Ma non corriamo troppo, ci ho messo sei lunghissimi anni (di meno non
si può) per laurearmi ed ora vogliamo liquidare il giorno della laurea
in così poco spazio? Il mio paparino ha filmato tutta la giornata per
cui posso tirami giù tutte le foto che voglio, giusto per farvi vedere
cosa mi hanno combinato i miei amici (...e
dire che contiuo a ritenerli tali...), fra i colpevoli non posso dimenticare
di menzionare Gianluca e Massimo (vedi foto e sezione amici), Gianluca
è fortunato perchè si è laureato la sessione prima di me ma Massimo.....eh
eh ..... mi vendicherò. Per non appesantire questa pagina ho messo le
foto in un'altra pagina, per vederle premi qui.
Ah, ma di me non vi ho ancora detto niente, qui a sinistra potete vedere
una mia foto recente...... scattata
quando mi è arrivata l'ultima bolletta del telefono (premici sopra!).
Quasi mi ero scordato di dirvi che sin dalla seconda media inferiore
posseggo almeno un computer, fra una scuola e l'altra ho pure conseguito
un attestato di informatica aziendale.

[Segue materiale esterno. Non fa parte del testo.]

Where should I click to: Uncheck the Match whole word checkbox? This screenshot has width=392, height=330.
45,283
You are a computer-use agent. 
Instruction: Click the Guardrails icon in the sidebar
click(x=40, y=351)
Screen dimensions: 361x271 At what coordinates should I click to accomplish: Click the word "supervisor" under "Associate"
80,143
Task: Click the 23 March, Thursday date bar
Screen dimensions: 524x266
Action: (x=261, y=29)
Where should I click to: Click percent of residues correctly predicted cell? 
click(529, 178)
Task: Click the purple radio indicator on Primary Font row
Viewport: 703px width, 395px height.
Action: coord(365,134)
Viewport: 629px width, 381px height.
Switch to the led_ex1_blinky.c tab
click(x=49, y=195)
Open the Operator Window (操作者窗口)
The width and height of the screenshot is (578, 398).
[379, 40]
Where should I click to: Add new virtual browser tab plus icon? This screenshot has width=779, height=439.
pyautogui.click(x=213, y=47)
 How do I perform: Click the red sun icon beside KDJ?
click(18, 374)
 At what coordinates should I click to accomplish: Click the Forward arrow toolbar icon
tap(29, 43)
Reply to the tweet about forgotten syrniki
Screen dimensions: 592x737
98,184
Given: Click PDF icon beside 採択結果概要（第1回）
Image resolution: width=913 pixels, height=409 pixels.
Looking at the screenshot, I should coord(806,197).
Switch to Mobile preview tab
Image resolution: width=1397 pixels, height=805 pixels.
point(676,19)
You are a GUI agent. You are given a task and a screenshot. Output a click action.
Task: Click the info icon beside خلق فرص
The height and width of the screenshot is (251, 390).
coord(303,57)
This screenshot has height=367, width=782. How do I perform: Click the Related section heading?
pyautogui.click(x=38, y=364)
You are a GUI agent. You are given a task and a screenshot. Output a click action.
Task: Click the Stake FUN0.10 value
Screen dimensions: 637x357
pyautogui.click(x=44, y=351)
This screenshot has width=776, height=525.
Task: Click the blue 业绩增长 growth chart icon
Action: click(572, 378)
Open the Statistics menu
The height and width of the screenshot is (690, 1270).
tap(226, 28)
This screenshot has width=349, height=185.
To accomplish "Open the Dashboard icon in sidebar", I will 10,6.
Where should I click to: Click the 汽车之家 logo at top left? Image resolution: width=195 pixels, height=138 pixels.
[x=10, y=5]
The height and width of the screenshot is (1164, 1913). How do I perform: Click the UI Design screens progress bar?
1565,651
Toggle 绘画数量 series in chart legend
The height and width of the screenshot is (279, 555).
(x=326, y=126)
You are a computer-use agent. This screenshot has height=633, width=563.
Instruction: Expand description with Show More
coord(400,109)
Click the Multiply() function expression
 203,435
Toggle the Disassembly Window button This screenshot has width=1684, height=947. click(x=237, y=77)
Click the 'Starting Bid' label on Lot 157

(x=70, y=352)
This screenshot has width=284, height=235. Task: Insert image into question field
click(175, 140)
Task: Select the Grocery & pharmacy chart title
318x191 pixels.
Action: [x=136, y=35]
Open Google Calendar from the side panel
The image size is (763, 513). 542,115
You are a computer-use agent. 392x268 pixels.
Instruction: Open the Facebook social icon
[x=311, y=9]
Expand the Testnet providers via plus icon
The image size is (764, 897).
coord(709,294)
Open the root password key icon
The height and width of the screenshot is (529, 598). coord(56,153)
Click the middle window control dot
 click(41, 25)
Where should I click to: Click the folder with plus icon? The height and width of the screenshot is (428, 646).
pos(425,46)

Ho cominciato a programmare in
BASIC nel lontano 1985 per poi passare al C con il mio mitico Amiga
e più recentemente sono passato al C++, ovviamente conosco anche l'HTML
con il quale ho fatto queste pagine. Talvolta nel tempo libero smonto
la mia auto o quella degli amici (e poi le rimonto pure...anche se mi
avanza sempre qualche pezzo...), ci sarà pure un motivo per cui i miei
amici mi chiamano "Tecnix". Per istinto io non posso possedere nulla
che non sia stato smontato pezzo per pezzo, dai computers all'auto,
stereo, Tv, etc. Mi piace sempre andare contro corrente, rendere normale
ciò che gli altri non si sognerebbero mai di fare, mi piace personalizzare
tutto ciò che ho, rendere tutto unico, devo sempre trovare un modo per
distinguermi. Non sono un tipo molto socievole, mi piace starmene per
i fatti miei, anche se scommetto che più di qualcuno vorrebbe corregere
questa mia affermazione. Mi piace il disordine, mi è sempre piaciuto
sguazzare nel casino + completo, è per questo che ho creato una pagina
dedicata alla mia camera dell'appartamento
a Udine. Se usciamo dal campo medico (di cui so poco) e quello informatico
(di cui so fin troppo) ... beh sono un ignorantone, non mi parlate di
geografia, storia, letteratura o qualunque altra cosa che non funzioni
con codice binario, non riuscirei a capirvi...eh eh forse sto esagerando
un po'.
Ultimi (si fà per dire) aggiornamenti: mi sono specializzato
in diagnostica per immagin (altri lunghi 4 anni si studi) ed ora faccio
il radiologo all'Ospedale di Spilimbergo.
Mah non so che altro dirvi......beh se volete potete scrivermi, in
fondo c'è sia l'indirizzo E-mail oltre a quello di residenza ed il numero
di cellulare......se non vi basta così.....
Ah quasi dimenticavo.....ho anche due genitori, Lucio e Teresa che potete
vedere nella foto, inoltre ho anche un fratello, per vedere lui premete
su "Alessandro" sulla colonna di sinistra per entrare nella sua pagina.
Il file MIDI che state ascoltando è: Hysteria dei Def Leppard.